Cookies

The nature of HTTP is state-less requests. However, this can make user-specific behaviors difficult (without endlessly prompting the user).

A solution to this problem are HTTP Cookies. Cookies provide a way to share information between requests.

itty3 includes support for both sending & receiving cookies. We’ll be working with the following baseline code:

import itty3


app = itty3.App()


@app.get("/")
def greet_user(req):
    return app.render(req, "Hello, user!")

@app.get("/set/")
def set_username(req):
    username = req.GET.get("username", "unknown")
    return app.redirect("/")


if __name__ == "__main__":
    app.run()

Setting Cookies

Right now, that set_username function doesn’t do a whole lot. Sure, the user can provide their username via /set/?username=daniel, but it only lives for the life of that request/response cycle.

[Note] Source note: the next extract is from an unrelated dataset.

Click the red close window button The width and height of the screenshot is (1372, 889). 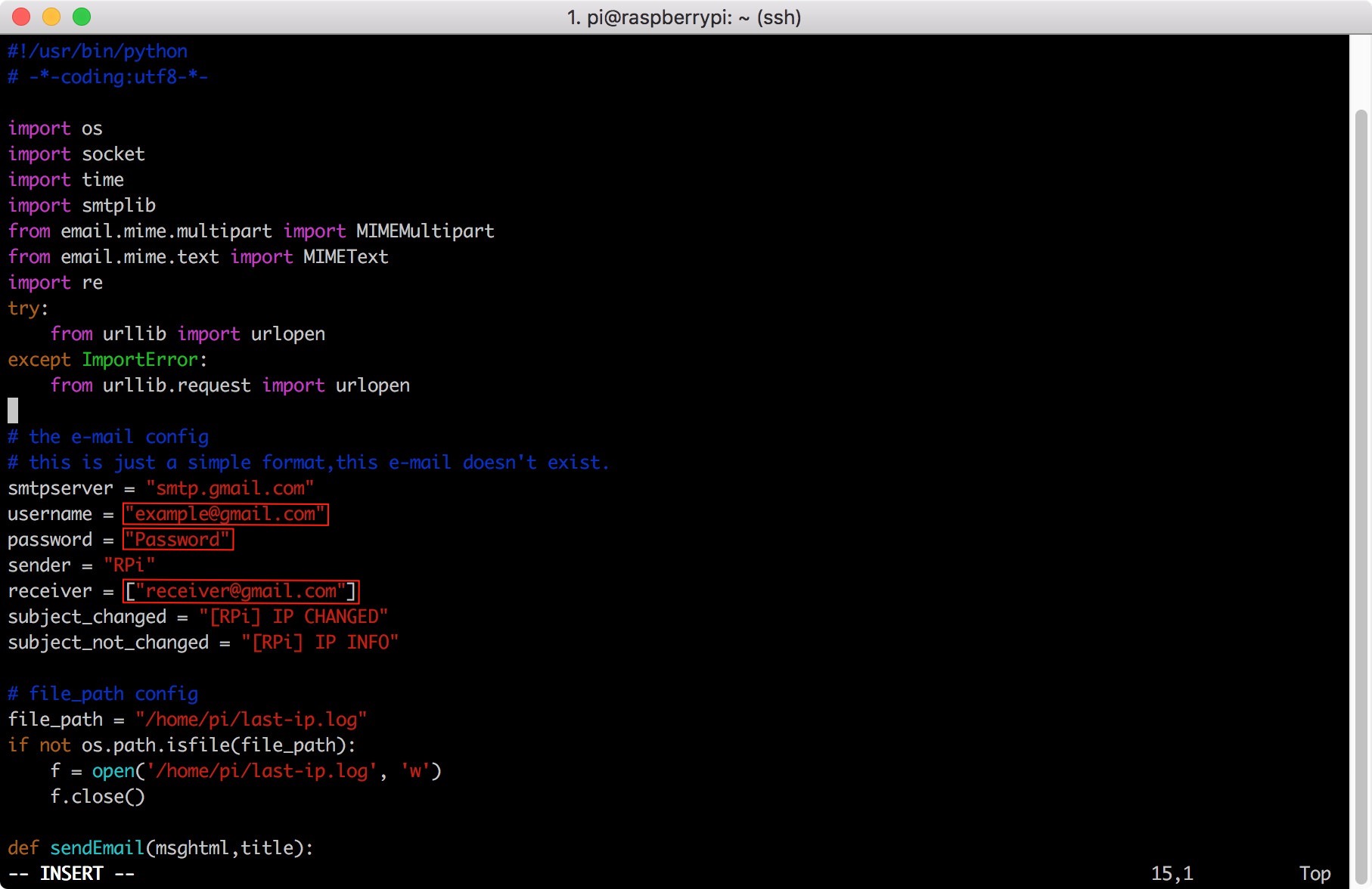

Once they’re redirected back to /, the username is gone. But we can store this value in a cookie to make it persist…

Since cookies are a (relatively) more advanced concept, we’ll be bypassing the typical App.render & App.redirect shortcuts in favor of working with itty3.HttpResponse directly. Let’s change up the set_username code:

@app.get("/set/")
def set_username(req):
    username = req.GET.get("username", "unknown")

    # First, we manually create the redirect response.
    resp = itty3.HttpResponse(
        body="",
        headers={"Location": "/"},
        status_code=302,
    )

    # Now, set the `username` in the cookies!
    resp.set_cookie("username", username)

    # Don't forget to return that `resp` at the end!
    return resp

Now when the user hits the /set/ URL & provides a username, that information is persisted (by their browser) & sent with all following requests.

On their next request (in this case, to /), their browser will provide the Cookie: header with their username filled in.

Note

This code is for demonstration & display purposes. Cookies are editable by the user, so never trust the input & blindly look up records using the cookies’ data.

This is a form of session stealing attack, made even easier by being plain text of a non-changing value!

Using the concept of a session (or signed cookies), as well as verification checks, are the best way to prevent such attacks. This cookie support enables such things, but are beyond the scope of this guide.

Lastly, you can make as many calls to HttpResponse.set_cookie as you like. So if multiple cookies need to be set/updated, call it multiple times, once per cookie.

Reading Cookies

Unfortunately, while we’ve stored the user’s data, we’re not doing anything with it. Let’s fix that & give the user a proper greeting:

@app.get("/")
def greet_user(req):
    # Set up a default.
    username = "unknown"

    # `req.COOKIES` is a `dict` with all the key/value pairs of
    # cookie data.
    if "username" in req.COOKIES:
        username = req.COOKIES["username"]

    body = "Hello, {}!".format(username)
    return app.render(req, body)

Now, when the user hits the / URL, they should be greeted by their username!

Deleting Cookies

Let’s simulate a “logout” & make sure the user’s username cookie goes away now, rather than in two weeks time…:

# Add a new function.
@app.get("/logout/")
def logout(req):
    resp = itty3.HttpResponse(
        body="",
        headers={"Location": "/"},
        status_code=302,
    )

    # All we need to provide is the key.
    resp.delete_cookie("username")

    return resp

After visiting /logout/ & returning to /, the user is back to being unknown.

Other Options

There are other, more advanced behaviors also possible via set_cookie:

  • path: The path the cookie is valid for. Default is "/".
  • domain: The domain the cookie is valid for. Default is only the domain that set it.
  • secure: If the cookie should only be served by HTTPS. Default is False.
  • httponly: If True, prevents the cookie from being provided to Javascript requests. Default is False.
  • samesite: How the cookie should behave under cross-site requests. Options are itty3.SAME_SITE_NONE, itty3.SAME_SITE_LAX, and itty3.SAME_SITE_STRICT. Default is itty3.SAME_SITE_NONE. This is only available for Python 3.8+.